§ Directions:
Please write out the entries from the line with "This screenshot has height=720, width=1280. In" to the line with "social media is", both included, with every character unchanged and nothing else.

§ Record extracts:
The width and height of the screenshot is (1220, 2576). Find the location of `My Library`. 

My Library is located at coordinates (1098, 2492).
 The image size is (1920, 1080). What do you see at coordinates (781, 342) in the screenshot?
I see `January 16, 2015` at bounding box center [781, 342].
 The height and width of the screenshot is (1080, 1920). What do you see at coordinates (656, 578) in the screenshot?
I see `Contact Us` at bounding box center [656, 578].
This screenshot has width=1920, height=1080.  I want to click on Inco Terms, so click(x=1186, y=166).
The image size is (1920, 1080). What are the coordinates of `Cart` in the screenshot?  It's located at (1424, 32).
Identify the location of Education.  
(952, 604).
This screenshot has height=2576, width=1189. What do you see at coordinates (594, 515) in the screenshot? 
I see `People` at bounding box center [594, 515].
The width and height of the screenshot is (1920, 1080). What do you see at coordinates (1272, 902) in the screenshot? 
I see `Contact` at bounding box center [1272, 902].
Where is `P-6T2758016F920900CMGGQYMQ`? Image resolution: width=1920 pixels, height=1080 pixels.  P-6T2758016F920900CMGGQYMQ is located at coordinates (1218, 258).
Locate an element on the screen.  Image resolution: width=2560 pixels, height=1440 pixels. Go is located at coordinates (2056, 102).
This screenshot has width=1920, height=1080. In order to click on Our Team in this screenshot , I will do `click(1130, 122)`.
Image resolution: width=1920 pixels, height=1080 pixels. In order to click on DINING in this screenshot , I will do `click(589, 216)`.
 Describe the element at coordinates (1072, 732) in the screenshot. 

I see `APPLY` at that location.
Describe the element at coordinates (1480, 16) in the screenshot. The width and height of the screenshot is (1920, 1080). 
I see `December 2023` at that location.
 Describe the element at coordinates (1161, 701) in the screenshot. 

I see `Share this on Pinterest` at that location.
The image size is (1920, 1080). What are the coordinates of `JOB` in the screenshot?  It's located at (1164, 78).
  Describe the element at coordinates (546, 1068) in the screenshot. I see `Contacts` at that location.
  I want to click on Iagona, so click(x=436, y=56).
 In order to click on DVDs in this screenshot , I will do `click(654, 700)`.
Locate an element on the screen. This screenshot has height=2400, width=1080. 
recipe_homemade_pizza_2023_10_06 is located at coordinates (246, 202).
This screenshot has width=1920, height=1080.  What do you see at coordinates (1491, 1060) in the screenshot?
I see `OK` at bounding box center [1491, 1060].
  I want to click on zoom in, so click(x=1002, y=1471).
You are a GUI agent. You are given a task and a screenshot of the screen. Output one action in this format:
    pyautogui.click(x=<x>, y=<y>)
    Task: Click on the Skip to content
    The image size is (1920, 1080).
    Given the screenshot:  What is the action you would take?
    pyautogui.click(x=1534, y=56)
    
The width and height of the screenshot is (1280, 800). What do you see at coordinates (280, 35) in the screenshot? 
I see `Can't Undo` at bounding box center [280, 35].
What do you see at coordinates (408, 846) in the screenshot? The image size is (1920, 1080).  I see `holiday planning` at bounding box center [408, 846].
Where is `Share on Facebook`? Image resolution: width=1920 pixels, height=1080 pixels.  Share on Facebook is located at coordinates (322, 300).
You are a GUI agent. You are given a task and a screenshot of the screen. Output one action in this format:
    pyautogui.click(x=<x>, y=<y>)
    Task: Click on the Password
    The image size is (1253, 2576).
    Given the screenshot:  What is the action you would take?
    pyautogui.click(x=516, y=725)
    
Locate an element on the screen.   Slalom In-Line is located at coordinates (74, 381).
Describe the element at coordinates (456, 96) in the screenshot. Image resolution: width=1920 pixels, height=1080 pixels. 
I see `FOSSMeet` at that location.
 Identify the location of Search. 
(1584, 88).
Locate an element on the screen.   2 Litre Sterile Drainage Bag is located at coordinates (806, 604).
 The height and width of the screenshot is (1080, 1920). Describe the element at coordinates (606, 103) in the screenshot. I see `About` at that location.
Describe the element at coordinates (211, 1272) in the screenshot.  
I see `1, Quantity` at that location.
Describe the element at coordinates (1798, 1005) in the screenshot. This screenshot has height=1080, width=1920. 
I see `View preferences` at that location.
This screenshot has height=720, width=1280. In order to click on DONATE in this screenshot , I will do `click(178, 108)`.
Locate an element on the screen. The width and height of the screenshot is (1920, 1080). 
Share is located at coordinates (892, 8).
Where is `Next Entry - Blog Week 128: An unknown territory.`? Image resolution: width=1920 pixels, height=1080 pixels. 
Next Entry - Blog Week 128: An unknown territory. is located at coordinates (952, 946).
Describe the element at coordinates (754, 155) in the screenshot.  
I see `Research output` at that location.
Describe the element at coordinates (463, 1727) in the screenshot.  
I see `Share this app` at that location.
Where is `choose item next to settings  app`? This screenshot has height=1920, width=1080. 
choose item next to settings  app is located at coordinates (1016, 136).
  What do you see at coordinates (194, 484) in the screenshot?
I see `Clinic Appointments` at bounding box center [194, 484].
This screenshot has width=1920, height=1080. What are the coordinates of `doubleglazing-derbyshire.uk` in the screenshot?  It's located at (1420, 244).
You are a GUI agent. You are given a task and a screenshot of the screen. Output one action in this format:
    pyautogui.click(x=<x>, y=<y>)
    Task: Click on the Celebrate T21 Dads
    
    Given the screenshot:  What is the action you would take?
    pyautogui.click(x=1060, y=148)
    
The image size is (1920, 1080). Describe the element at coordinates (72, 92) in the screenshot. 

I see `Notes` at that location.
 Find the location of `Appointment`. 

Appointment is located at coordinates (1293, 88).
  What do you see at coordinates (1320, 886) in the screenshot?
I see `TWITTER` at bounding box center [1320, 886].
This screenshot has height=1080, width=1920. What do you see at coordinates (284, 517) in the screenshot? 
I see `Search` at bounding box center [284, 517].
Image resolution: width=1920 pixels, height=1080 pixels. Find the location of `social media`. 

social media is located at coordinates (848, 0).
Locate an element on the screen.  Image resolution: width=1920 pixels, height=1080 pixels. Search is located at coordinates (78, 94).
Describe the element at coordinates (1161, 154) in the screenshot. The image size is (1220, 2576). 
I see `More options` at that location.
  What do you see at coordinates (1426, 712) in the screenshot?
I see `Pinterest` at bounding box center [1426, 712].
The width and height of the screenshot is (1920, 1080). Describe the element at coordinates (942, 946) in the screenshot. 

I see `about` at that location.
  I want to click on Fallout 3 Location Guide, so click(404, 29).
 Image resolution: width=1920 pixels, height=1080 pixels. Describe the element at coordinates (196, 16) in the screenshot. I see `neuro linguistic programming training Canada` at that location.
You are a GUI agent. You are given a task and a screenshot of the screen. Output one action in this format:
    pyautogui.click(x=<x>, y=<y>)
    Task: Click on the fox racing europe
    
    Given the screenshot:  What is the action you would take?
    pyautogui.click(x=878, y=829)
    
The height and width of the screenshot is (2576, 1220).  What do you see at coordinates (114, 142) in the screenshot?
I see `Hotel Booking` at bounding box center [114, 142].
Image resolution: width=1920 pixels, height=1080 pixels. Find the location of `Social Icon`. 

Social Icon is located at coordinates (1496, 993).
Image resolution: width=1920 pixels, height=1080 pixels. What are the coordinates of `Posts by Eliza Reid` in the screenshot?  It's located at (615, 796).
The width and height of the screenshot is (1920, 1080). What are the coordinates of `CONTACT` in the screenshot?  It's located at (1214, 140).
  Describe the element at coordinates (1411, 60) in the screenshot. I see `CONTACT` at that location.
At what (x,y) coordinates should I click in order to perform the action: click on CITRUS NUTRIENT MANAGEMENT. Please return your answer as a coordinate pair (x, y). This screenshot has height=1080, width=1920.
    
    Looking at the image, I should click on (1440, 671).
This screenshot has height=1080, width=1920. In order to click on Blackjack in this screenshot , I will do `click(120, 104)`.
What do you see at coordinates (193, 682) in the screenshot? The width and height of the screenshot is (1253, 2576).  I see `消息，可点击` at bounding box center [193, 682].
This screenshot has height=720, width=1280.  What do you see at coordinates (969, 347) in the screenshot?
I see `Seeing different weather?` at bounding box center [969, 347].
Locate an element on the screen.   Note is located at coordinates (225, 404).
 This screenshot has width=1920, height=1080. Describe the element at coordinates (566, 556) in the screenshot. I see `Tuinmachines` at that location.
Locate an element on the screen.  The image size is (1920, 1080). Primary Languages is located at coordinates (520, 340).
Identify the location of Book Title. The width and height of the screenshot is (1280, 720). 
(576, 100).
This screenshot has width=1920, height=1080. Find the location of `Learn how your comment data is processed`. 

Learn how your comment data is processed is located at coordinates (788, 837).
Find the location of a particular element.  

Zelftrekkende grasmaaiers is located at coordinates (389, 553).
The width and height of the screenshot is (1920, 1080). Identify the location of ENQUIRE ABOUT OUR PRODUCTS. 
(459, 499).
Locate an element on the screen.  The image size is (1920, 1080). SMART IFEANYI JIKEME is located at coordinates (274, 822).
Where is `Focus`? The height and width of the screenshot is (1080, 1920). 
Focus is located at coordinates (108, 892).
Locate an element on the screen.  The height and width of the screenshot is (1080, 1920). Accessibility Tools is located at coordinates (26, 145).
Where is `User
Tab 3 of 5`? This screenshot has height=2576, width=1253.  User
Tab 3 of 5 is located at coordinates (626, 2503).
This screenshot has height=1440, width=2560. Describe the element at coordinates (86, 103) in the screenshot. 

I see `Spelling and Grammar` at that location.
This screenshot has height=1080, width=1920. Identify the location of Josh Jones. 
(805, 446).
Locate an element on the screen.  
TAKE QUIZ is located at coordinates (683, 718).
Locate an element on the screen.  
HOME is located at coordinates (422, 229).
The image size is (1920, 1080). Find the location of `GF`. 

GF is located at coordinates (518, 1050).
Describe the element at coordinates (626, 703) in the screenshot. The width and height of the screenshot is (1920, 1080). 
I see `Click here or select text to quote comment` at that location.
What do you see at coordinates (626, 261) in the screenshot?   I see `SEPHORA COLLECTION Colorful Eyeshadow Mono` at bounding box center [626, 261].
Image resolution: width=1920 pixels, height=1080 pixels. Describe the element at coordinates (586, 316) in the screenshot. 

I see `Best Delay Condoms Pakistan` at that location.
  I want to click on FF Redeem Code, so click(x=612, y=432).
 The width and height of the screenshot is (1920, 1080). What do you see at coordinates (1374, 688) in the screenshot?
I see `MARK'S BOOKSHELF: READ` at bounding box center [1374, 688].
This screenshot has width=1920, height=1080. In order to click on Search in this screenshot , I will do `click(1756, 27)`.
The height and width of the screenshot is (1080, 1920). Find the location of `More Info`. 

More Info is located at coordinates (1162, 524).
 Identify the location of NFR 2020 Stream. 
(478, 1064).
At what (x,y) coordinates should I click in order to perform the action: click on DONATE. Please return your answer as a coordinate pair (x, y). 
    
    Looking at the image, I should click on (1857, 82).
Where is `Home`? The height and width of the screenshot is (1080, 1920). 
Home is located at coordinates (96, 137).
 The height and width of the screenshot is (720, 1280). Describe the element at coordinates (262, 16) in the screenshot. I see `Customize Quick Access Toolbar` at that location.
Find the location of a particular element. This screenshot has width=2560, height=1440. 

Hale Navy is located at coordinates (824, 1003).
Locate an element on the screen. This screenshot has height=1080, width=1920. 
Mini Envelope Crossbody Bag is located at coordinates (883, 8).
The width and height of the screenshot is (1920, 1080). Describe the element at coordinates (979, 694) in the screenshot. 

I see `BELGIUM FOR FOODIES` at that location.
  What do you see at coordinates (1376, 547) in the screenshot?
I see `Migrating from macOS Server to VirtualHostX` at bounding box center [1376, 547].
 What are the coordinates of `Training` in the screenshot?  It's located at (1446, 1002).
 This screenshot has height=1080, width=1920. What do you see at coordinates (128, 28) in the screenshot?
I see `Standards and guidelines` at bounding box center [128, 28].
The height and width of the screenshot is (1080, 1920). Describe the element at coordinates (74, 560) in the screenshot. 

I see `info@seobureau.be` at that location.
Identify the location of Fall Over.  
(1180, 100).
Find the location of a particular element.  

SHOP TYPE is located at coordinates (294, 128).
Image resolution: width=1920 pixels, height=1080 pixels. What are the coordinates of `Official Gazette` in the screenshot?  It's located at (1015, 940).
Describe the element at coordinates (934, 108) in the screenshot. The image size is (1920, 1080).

§ Result for this task:
This screenshot has height=720, width=1280. In order to click on DONATE in this screenshot , I will do `click(178, 108)`.
Locate an element on the screen. The width and height of the screenshot is (1920, 1080). 
Share is located at coordinates (892, 8).
Where is `Next Entry - Blog Week 128: An unknown territory.`? Image resolution: width=1920 pixels, height=1080 pixels. 
Next Entry - Blog Week 128: An unknown territory. is located at coordinates (952, 946).
Describe the element at coordinates (754, 155) in the screenshot.  
I see `Research output` at that location.
Describe the element at coordinates (463, 1727) in the screenshot.  
I see `Share this app` at that location.
Where is `choose item next to settings  app`? This screenshot has height=1920, width=1080. 
choose item next to settings  app is located at coordinates (1016, 136).
  What do you see at coordinates (194, 484) in the screenshot?
I see `Clinic Appointments` at bounding box center [194, 484].
This screenshot has width=1920, height=1080. What are the coordinates of `doubleglazing-derbyshire.uk` in the screenshot?  It's located at (1420, 244).
You are a GUI agent. You are given a task and a screenshot of the screen. Output one action in this format:
    pyautogui.click(x=<x>, y=<y>)
    Task: Click on the Celebrate T21 Dads
    
    Given the screenshot:  What is the action you would take?
    pyautogui.click(x=1060, y=148)
    
The image size is (1920, 1080). Describe the element at coordinates (72, 92) in the screenshot. 

I see `Notes` at that location.
 Find the location of `Appointment`. 

Appointment is located at coordinates (1293, 88).
  What do you see at coordinates (1320, 886) in the screenshot?
I see `TWITTER` at bounding box center [1320, 886].
This screenshot has height=1080, width=1920. What do you see at coordinates (284, 517) in the screenshot? 
I see `Search` at bounding box center [284, 517].
Image resolution: width=1920 pixels, height=1080 pixels. Find the location of `social media`. 

social media is located at coordinates (848, 0).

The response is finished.